* **DATASET CONTENT**:

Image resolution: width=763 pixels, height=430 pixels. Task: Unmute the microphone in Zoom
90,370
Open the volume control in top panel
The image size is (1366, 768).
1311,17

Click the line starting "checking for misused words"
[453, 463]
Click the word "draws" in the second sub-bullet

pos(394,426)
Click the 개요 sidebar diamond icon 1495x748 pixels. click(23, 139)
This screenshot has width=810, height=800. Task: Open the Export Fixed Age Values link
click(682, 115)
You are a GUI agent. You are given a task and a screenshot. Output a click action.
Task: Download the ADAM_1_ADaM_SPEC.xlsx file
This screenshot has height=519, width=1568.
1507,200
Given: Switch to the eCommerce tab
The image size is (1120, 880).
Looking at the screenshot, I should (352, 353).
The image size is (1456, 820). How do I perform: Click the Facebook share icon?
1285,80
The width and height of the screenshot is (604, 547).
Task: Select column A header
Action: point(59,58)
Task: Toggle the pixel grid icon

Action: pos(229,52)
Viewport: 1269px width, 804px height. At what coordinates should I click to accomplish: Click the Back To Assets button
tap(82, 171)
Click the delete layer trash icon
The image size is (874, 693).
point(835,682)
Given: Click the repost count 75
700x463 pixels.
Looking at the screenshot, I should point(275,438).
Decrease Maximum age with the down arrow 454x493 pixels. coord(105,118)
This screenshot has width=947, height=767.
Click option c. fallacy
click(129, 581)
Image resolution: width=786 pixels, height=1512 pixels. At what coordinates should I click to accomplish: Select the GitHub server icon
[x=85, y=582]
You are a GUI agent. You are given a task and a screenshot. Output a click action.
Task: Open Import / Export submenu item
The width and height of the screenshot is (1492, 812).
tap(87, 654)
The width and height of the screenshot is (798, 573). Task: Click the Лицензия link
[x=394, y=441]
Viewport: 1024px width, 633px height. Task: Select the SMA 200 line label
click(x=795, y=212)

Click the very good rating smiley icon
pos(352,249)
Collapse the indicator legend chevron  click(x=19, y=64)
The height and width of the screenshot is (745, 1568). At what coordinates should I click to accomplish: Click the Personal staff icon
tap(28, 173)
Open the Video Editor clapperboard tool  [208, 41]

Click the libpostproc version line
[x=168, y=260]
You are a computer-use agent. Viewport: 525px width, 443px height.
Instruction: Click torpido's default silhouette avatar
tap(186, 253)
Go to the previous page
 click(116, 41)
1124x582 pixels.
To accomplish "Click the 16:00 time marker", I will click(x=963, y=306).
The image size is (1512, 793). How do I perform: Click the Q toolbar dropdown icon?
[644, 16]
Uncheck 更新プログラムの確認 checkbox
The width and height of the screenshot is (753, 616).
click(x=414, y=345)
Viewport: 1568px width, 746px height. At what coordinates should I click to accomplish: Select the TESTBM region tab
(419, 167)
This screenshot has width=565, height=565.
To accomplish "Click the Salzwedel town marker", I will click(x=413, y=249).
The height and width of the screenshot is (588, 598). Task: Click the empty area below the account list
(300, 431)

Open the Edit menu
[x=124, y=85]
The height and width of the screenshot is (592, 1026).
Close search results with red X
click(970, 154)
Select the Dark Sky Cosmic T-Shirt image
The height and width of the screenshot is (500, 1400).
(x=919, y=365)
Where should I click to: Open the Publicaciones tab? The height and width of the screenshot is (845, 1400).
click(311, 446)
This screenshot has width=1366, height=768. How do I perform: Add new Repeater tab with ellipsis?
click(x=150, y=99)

* **WHAT TO WORK ON**: Output, and output only, the lines from the one containing "Go to the previous page" through the last line of the data above.

* **YOUR RESPONSE**:
Go to the previous page
 click(116, 41)
1124x582 pixels.
To accomplish "Click the 16:00 time marker", I will click(x=963, y=306).
The image size is (1512, 793). How do I perform: Click the Q toolbar dropdown icon?
[644, 16]
Uncheck 更新プログラムの確認 checkbox
The width and height of the screenshot is (753, 616).
click(x=414, y=345)
Viewport: 1568px width, 746px height. At what coordinates should I click to accomplish: Select the TESTBM region tab
(419, 167)
This screenshot has width=565, height=565.
To accomplish "Click the Salzwedel town marker", I will click(x=413, y=249).
The height and width of the screenshot is (588, 598). Task: Click the empty area below the account list
(300, 431)

Open the Edit menu
[x=124, y=85]
The height and width of the screenshot is (592, 1026).
Close search results with red X
click(970, 154)
Select the Dark Sky Cosmic T-Shirt image
The height and width of the screenshot is (500, 1400).
(x=919, y=365)
Where should I click to: Open the Publicaciones tab? The height and width of the screenshot is (845, 1400).
click(311, 446)
This screenshot has width=1366, height=768. How do I perform: Add new Repeater tab with ellipsis?
click(x=150, y=99)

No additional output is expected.